***** Testo da analizzare *****
E’ inoltre rilevante l’art. 1256 c.c. rubricato “Impossibilità definitiva e impossibilità temporanea”: “L’obbligazione si estingue quando, per una causa non imputabile al debitore, la prestazione diventa impossibile. Se l’impossibilità è solo temporanea, il debitore finché essa perdura, non è responsabile del ritardo nell’adempimento. Tuttavia l’obbligazione si estingue se l’impossibilità perdura fino a quando, in relazione al titolo dell’obbligazione o alla natura dell’oggetto, il debitore non può più essere ritenuto obbligato a eseguire la prestazione ovvero il creditore non ha più interesse a conseguirla”.
Pertanto, quando l’obbligazione sia divenuta impossibile l’obbligazione si estingue. Il codice civile però prevede anche che, nell’ambito dei contratti a prestazioni corrispettive, l’impossibilità sopravvenuta della prestazione comporti che il debitore liberato non possa a sua volta chiedere la controprestazione e debba restituire quella che abbia eventualmente già ricevuto, secondo le norme relative alla ripetizione dell’indebito (art. 1463 c.c).
E se l’impossibilità ad eseguire la prestazione è temporanea oppure solo parzialmente impossibile?
*****
▶ [Obiettivo]
Ricopia per intero, senza alcuna modifica, il testo sull'impossibilità sopravvenuta della prestazione.
***** Voci presenti *****
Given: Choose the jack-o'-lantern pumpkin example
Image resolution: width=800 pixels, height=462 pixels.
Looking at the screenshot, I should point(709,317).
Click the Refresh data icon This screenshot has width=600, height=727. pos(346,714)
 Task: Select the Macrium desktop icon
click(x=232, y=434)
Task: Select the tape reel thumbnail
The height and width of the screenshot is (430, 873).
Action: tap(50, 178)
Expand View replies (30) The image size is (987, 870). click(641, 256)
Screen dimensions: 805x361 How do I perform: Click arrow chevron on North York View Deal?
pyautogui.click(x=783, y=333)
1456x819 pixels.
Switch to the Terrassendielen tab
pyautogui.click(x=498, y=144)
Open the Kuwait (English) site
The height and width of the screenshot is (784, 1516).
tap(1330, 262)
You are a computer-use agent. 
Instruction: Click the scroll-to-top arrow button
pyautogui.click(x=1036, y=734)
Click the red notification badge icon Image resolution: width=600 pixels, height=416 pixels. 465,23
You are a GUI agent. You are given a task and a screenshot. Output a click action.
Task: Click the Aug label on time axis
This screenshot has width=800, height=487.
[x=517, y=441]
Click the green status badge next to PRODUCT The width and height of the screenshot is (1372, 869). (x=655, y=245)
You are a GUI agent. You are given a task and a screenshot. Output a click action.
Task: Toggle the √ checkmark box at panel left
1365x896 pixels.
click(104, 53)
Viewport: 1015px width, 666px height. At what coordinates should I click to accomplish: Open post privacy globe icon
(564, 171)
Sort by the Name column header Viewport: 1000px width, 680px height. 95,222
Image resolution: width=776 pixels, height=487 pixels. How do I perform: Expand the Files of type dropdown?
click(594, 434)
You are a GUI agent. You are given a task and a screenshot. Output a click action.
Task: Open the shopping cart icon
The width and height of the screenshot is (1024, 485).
*****
▶ [Soluzione]
E’ inoltre rilevante l’art. 1256 c.c. rubricato “Impossibilità definitiva e impossibilità temporanea”: “L’obbligazione si estingue quando, per una causa non imputabile al debitore, la prestazione diventa impossibile. Se l’impossibilità è solo temporanea, il debitore finché essa perdura, non è responsabile del ritardo nell’adempimento. Tuttavia l’obbligazione si estingue se l’impossibilità perdura fino a quando, in relazione al titolo dell’obbligazione o alla natura dell’oggetto, il debitore non può più essere ritenuto obbligato a eseguire la prestazione ovvero il creditore non ha più interesse a conseguirla”.
Pertanto, quando l’obbligazione sia divenuta impossibile l’obbligazione si estingue. Il codice civile però prevede anche che, nell’ambito dei contratti a prestazioni corrispettive, l’impossibilità sopravvenuta della prestazione comporti che il debitore liberato non possa a sua volta chiedere la controprestazione e debba restituire quella che abbia eventualmente già ricevuto, secondo le norme relative alla ripetizione dell’indebito (art. 1463 c.c).
E se l’impossibilità ad eseguire la prestazione è temporanea oppure solo parzialmente impossibile?